Di unos tragos a la bebida y lo miré desde arriba de la nariz.
—Su compadre uruguayo probablemente hablaba a trompicones y Waldo no lo entendió bien. Así que entonces pensaría que tal vez esa Mauser reforzaría sus argumentos, pero Waldo fue demasiado rápido para él. Yo no diría que Waldo fuese un asesino... Al menos no tenía la intención. Los chantajistas casi nunca lo son. Tal vez perdió los nervios y simplemente agarró al hombrecito por el cuello más fuerte de la cuenta. Luego tuvo que pirárselas de allí. Pero tenía otra cita para cobrar más dinero.

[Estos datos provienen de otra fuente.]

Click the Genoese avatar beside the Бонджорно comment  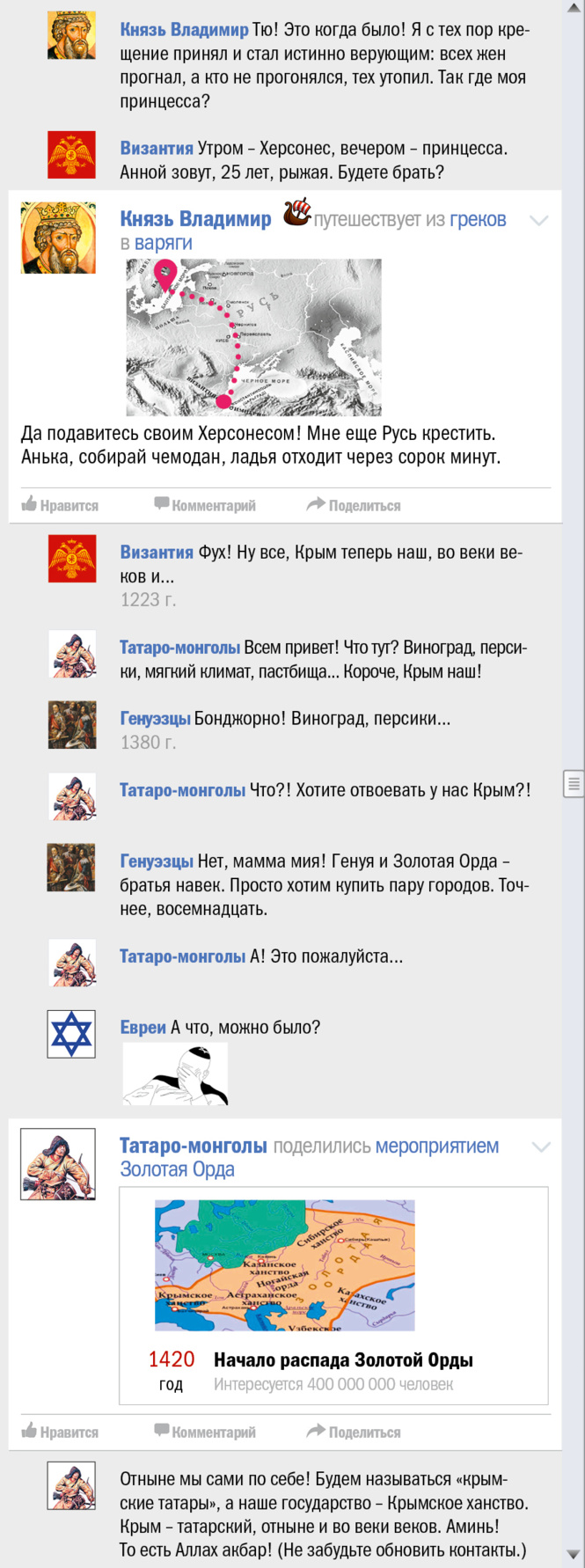pos(71,724)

Así que se recorrió el vecindario buscando a la otra parte y por pura mala suerte se topó con un compadre lo bastante hostil y lo bastante borracho como para que le pegara un tiro.
—Hay un montón de casualidades del demonio en todo este asunto —dijo el grandote.
—Es este viento caliente —sonreí—. Esta noche todo el mundo anda medio trastornado.
—¿Y por los otros quinientos no me garantiza nada? Solo que si no me da mi coartada yo no le doy mi pasta, ¿es eso?
—Eso es —dije sonriéndole.
—Lo de los trastornados está bien —dijo, y se vació el vaso—. Le tomo la palabra.
—Solo hay dos cosas —dije en voz baja inclinándome hacia delante en la butaca—. Cuando a Waldo lo mataron, tenía aparcado delante del bar de cócteles un coche abierto con el motor en marcha para escapar. Y se lo llevó el asesino. Siempre existe la posibilidad de un chantaje en esa dirección. Todas las cosas de Waldo deberían de estar en ese coche, ¿sabe?
—Incluidas mis facturas. Y sus cartas.
—Sí. Pero la policía es razonable con esa clase de cosas... A no ser que usted les sirva para darse un montón de publicidad. Si no les sirve, supongo que tendré que tragarme los sapos que hagan falta en la central para salirme con la mía. Si les sirve, eso es otro asunto. ¿Cómo me ha dicho usted que se llamaba?
La respuesta tardó mucho en llegar. Y cuando llegó no me llevé una sorpresa tan grande como me pensaba. De repente, todo era pura lógica.
—Frank C. Barsaly —dijo.
Al cabo de un rato, la chica rusa me pidió un taxi. Cuando me marché, la fiesta del otro lado de la calle estaba en el punto álgido de cualquier fiesta. Me fijé en que las paredes de la casa todavía aguantaban en pie. Me pareció una lástima.